Black millennials know the sounds and smells of Saturday and Sunday mornings. We collectively joke online about our parents’ playlist, whether it’s gospel or hip-hop memorabilia, paired with the pungent smell of cleaning products meant to signal to everyone in the house that no one is will relax for the foreseeable future. As an adult, I still struggle with this curious fear of rest, worrying that if I take too much of it, the world will think I don’t deserve respect or opportunity.
“Rest Is Power” is the beautiful hammer that shatters this fear. Entering the space immediately provokes a sense of calm, as opposed to the self-consciousness that often drowns people of color in elite art spaces.
Images such as the duo taking a peaceful nap in Kalila Ain’s “My Mother Named Me Beloved” are imbued with the kind of peace that comes from feeling loved and completely protected by a family member. And Tyler Mitchell’s “Riverside Scene,” a landscape image of black people enjoying some downtime by the water, evokes emotions about what it means to be black and happily unproductive.

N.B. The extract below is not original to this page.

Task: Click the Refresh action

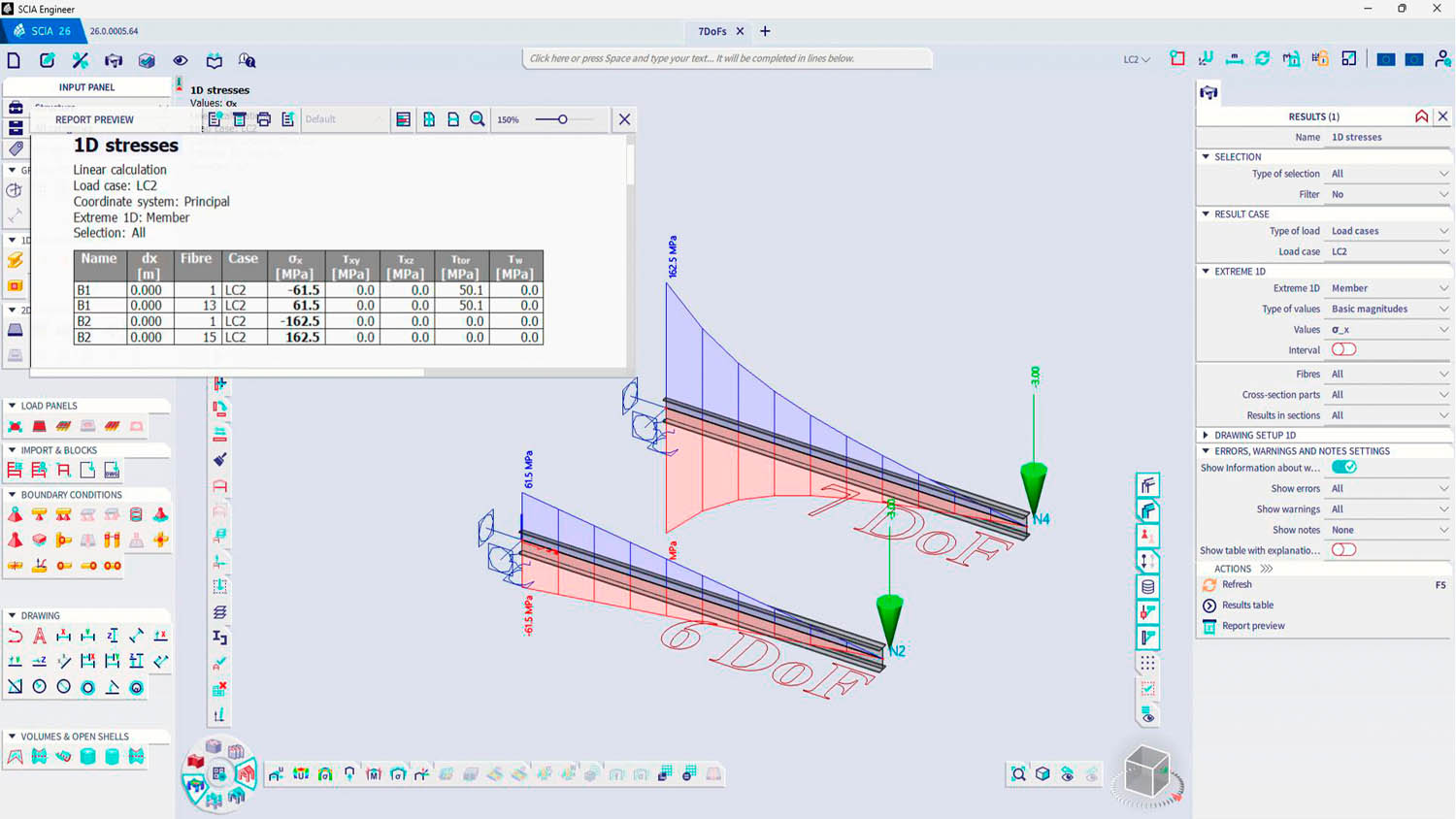Action: click(x=1237, y=585)
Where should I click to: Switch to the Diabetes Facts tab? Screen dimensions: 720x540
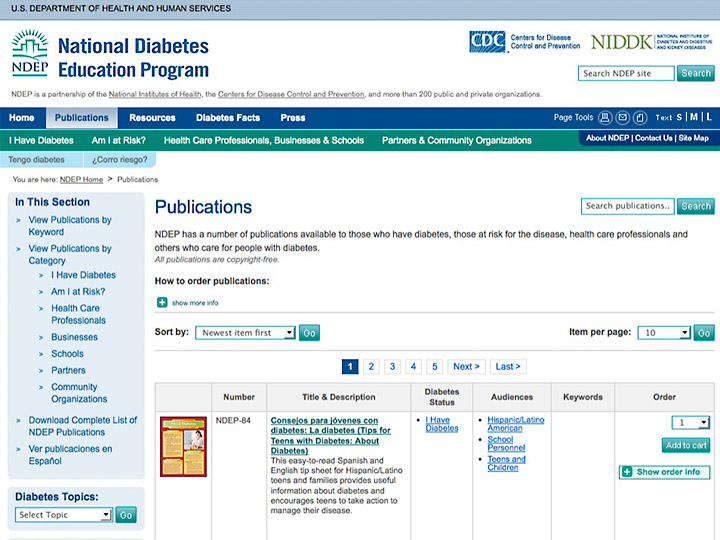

The collection creates an air of comfort, devoid of the shameful feelings that arise when one of us takes a simple moment to do nothing.
We are worth more than the work we do. We deserve full, multifaceted lives, immersed in moments that allow us to dream and build a future free from exploitation and racism.
“The most rewarding thing for me is when people say they went into space and just exhaled,” Morgan tells me.
The collection of works avoids depictions of struggle, a common theme in artistic depictions of the black experience, in favor of facile visuals. In itself, this is revolutionary. You don’t have to be rich or exceptional to relax. You just need to believe that you deserve it.